Stampanti, router, telecamere IP, sensori e altri dispositivi connessi a Internet sono sempre più utilizzati per lanciare grandi attacchi Distributed Denial Of Service (DDoS). Questo è quanto emerge da un report pubblicato questa settimana dalla società di sicurezza Prolexic e che sottolinea come non basti più preoccuparsi di blindare PC, tablet e smartphone, ma serva tenere sott’occhio la sicurezza di qualsiasi dispositivo connesso alla Rete. Un avviso soprattutto destinato alle aziende e associazioni, che sempre di più sono nel mirino dei pirati informatici.
Già la sicurezza di PC, smartphone e tablet è un problema per l'utente medio... ma come riusciremo mai a spiegargli che anche tutti gli altri dispositivi connessi a una rete sono potenzialmente pericolosi?
Stando a quanto riportato dal report di Prolexic, gli hacker stanno sfruttando le vulnerabilità insite in alcuni comuni protocolli di rete utilizzati da dispositivi sopra elencati per trasformarli in bot maligni. La relazione parla in particolare di tre in particolare che, per le loro vulnerabilità, possono venire utilizzati per attacchi DDoS: Simple Network Management Protocol (SNMP), Network Time Protocol e (NTP) e il Character Generator Protocol (CHARGEN).
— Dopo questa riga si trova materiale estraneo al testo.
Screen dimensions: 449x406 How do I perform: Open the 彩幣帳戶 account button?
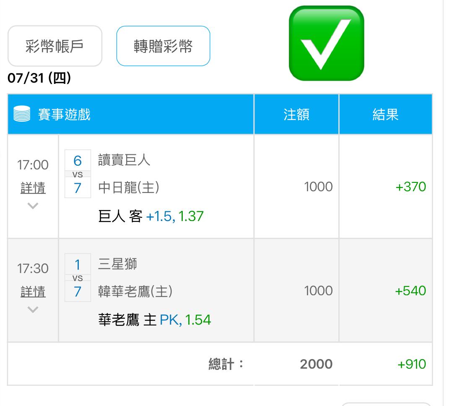click(55, 46)
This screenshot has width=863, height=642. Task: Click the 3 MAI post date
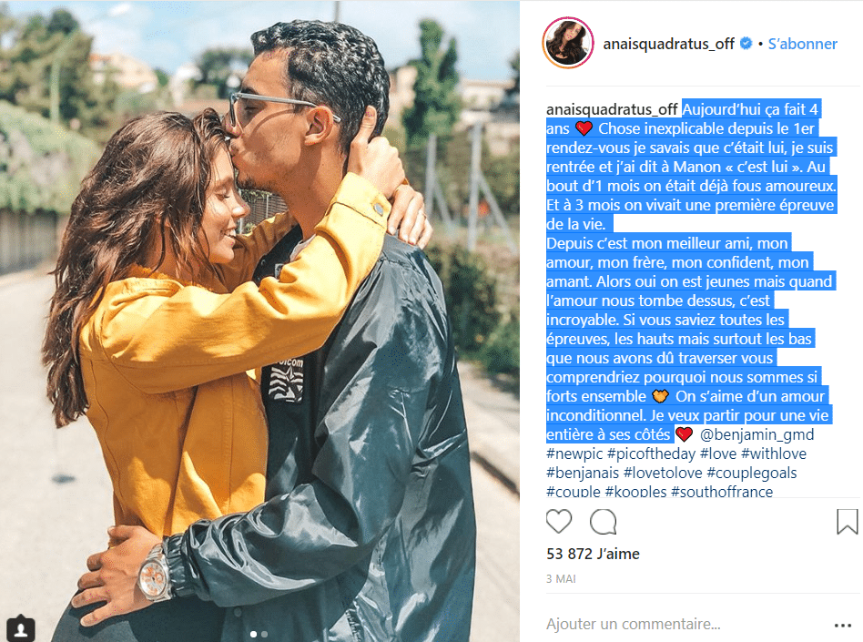tap(561, 578)
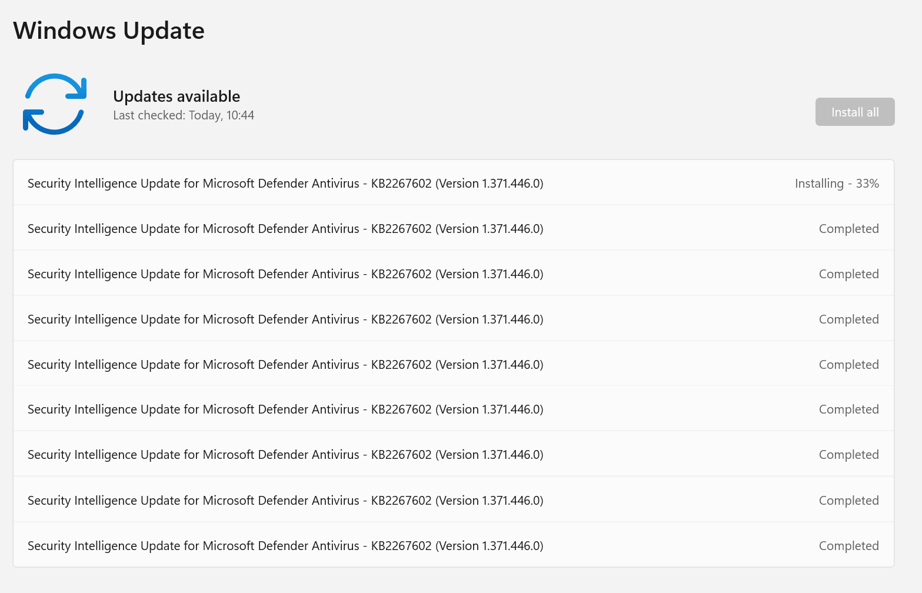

SNMP, che è utilizzato per gestire dispositivi come router e stampanti che sono collegati a Internet e permetterne il controllo remoto, è forse il più problematico. Alcune versioni di questo protocollo trasmettono i dati in forma leggibile e sono quindi vulnerabili alle intercettazione e conseguente modifica di tali dati. Inoltre, è anche vulnerabile al cosiddetto "spoofing IP" perché l'origine di trasmissione di una richiesta SNMP non può essere verificata e tutte le versioni di SNMP sono vulnerabili ad attacchi di tipo "brute force".
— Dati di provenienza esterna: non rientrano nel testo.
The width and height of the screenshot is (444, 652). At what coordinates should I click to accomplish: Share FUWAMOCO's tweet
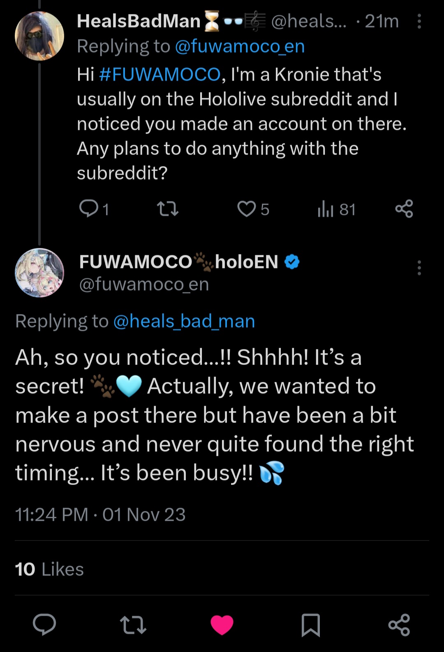coord(399,624)
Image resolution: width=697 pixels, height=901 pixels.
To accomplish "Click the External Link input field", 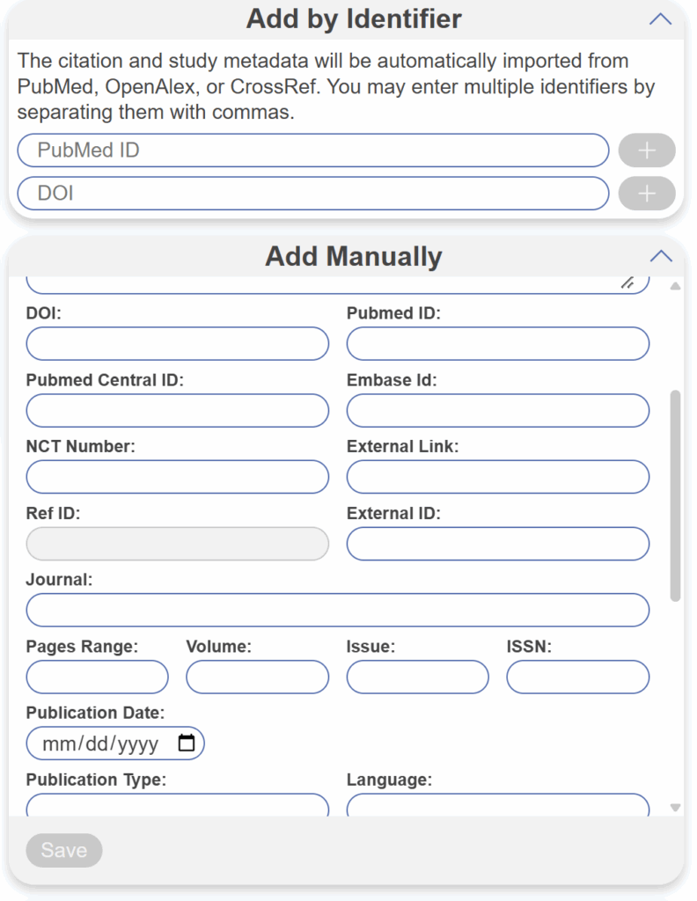I will (497, 477).
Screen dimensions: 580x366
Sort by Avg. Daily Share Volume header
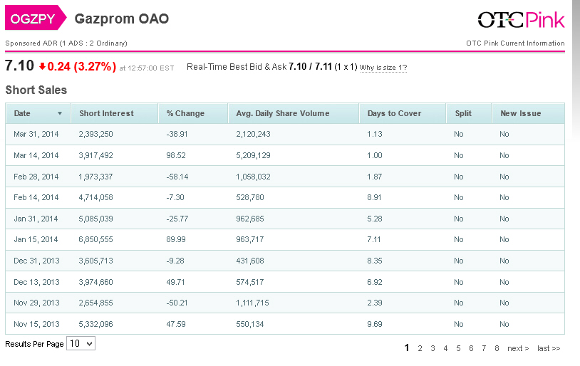tap(283, 113)
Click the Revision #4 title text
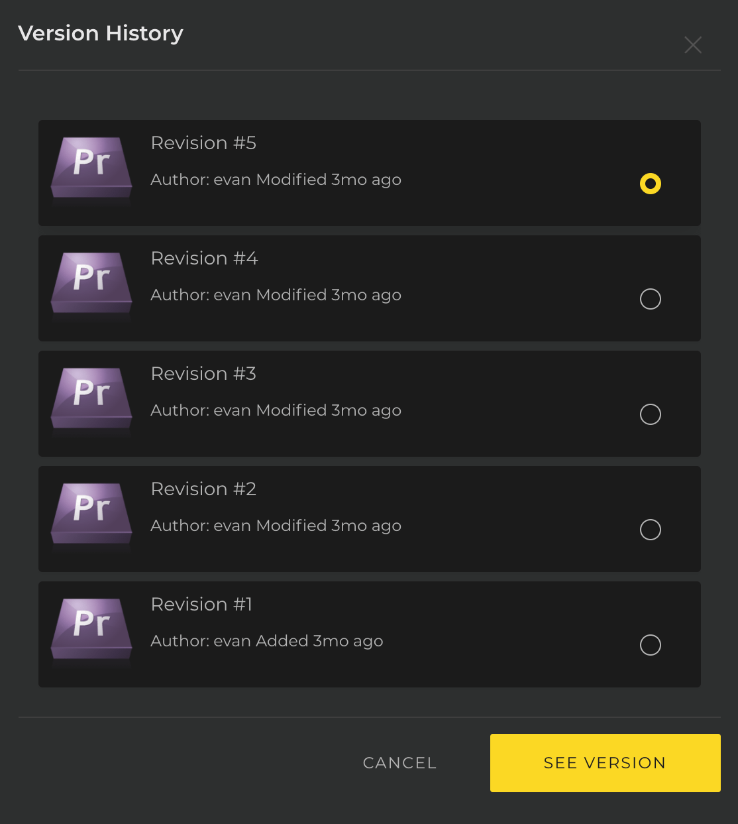738x824 pixels. pyautogui.click(x=204, y=259)
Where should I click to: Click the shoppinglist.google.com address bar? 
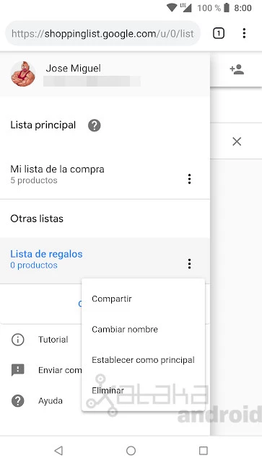tap(103, 33)
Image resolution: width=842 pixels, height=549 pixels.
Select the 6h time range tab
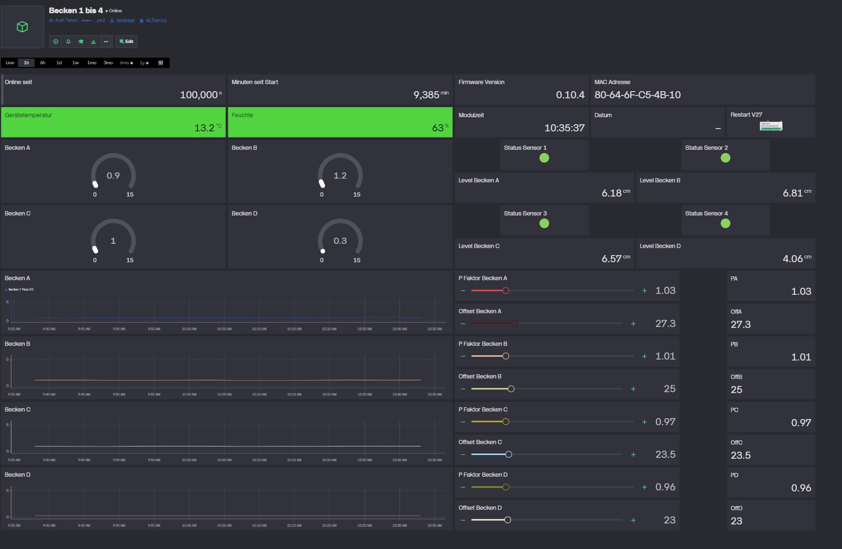43,63
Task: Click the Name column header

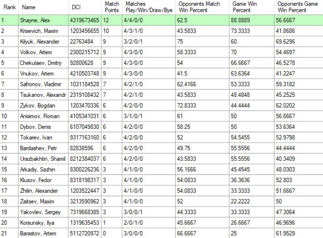Action: pos(29,7)
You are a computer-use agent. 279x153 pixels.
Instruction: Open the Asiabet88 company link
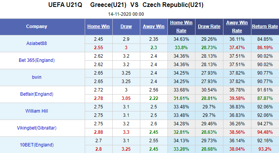37,43
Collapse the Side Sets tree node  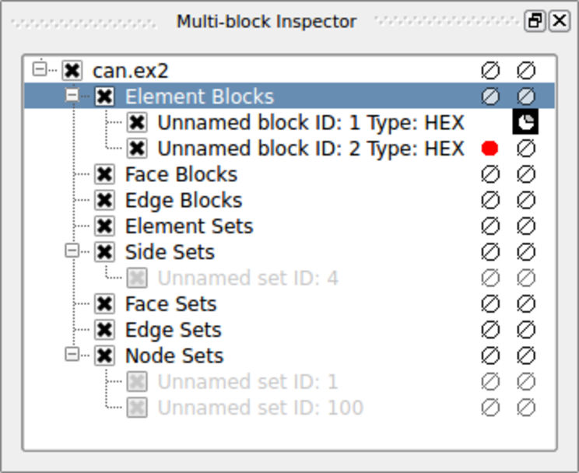click(x=72, y=252)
Gli aggressori possono sfruttare tali falle per prendere il controllo dei dispositivi collegati alla rete e usarli per lanciare attacchi denial of service, ha spiegato Gareau (un esperto di sicurezza di Prolexic). I bug permettono anche agli hacker di inviare le richieste di IP spoofing di un host SNMP e farlo rispondere con un messaggio che è molte volte più grande a livello di byte rispetto alla richiesta originale. In alcuni casi, gli aggressori possono creare richieste IP che generano quasi 7,5 volte più traffico rispetto alla richiesta originaria.
Come risultato, gli hacker possono generare enormi volumi di traffico DDoS con piccole richieste SNMP relativamente piccole. Le organizzazioni e le aziende che vogliono ridurre il rischio che i loro dispositivi siano utilizzati per attacchi DDoS dovrebbero disattivare il protocollo SNMP se non è necessario, o quanto meno limitarne l'accesso tramite rigide procedure di controllo e disattivare le modalità di lettura e scrittura, a meno che non sia assolutamente indispensabile tenerle attive per le operazioni aziendali, ha specificato Prolexic nella sua segnalazione. Le aziende dovrebbero anche prendere in considerazione misure di autenticazione blindate per controllare l'accesso ai dispositivi SNMP.